■ What is asked: Rewrite the part of the material that opens with the line containing "Bug Report (420, 194)" and closes with the last line of the material, keeping the requests, and multiply every coordinate in the answers by 1.55, rounding each to a whole number with halves rounded up. Leave the requests and any figures in them unchanged.

* begin Records provided *

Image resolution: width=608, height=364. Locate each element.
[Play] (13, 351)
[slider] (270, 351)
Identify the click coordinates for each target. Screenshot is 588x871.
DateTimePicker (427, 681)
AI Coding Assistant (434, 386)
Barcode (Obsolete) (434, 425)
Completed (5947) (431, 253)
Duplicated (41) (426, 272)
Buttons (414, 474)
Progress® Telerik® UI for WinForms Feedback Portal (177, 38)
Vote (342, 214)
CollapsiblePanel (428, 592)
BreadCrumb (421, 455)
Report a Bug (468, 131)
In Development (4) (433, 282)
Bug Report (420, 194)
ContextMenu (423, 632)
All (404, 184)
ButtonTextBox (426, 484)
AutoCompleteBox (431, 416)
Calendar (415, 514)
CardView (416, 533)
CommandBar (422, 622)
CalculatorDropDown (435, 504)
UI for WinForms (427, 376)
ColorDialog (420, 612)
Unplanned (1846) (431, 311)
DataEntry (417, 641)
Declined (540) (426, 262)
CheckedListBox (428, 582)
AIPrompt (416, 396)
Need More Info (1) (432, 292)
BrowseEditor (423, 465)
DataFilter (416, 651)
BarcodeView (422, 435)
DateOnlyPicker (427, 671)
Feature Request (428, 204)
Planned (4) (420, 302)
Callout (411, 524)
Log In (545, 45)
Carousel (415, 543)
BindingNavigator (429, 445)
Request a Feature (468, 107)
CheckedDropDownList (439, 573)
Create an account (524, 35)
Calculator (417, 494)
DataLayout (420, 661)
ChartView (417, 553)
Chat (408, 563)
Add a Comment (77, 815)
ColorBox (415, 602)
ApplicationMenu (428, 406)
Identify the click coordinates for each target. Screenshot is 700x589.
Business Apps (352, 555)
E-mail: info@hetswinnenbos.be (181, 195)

* end Records provided *

■ Problem solution:
Bug Report (651, 301)
ContextMenu (656, 980)
All (626, 285)
ButtonTextBox (660, 750)
AutoCompleteBox (668, 645)
Calendar (643, 797)
CardView (645, 826)
CommandBar (654, 964)
CalculatorDropDown (674, 781)
UI for WinForms (662, 583)
ColorDialog (651, 949)
Unplanned (1846) (668, 482)
DataEntry (646, 994)
Declined (540) (660, 406)
CheckedListBox (663, 902)
AIPrompt (645, 614)
Need More Info (1) (670, 453)
BrowseEditor (656, 721)
DataFilter (645, 1009)
BarcodeView (654, 674)
DateOnlyPicker (662, 1040)
Feature Request (663, 316)
Planned (4) (651, 468)
Callout (637, 812)
Log In (845, 70)
Carousel (643, 842)
BindingNavigator (665, 690)
Request a Feature (725, 166)
CheckedDropDownList (680, 888)
Create an account (812, 54)
Calculator (646, 766)
DataLayout (651, 1025)
ChartView (646, 857)
Chat (632, 873)
Add a Comment (119, 1263)
ColorBox (643, 933)
ApplicationMenu (663, 629)
Identify the click coordinates for each target. Screenshot is 700x589.
Business Apps (546, 860)
E-mail: info@hetswinnenbos.be (281, 302)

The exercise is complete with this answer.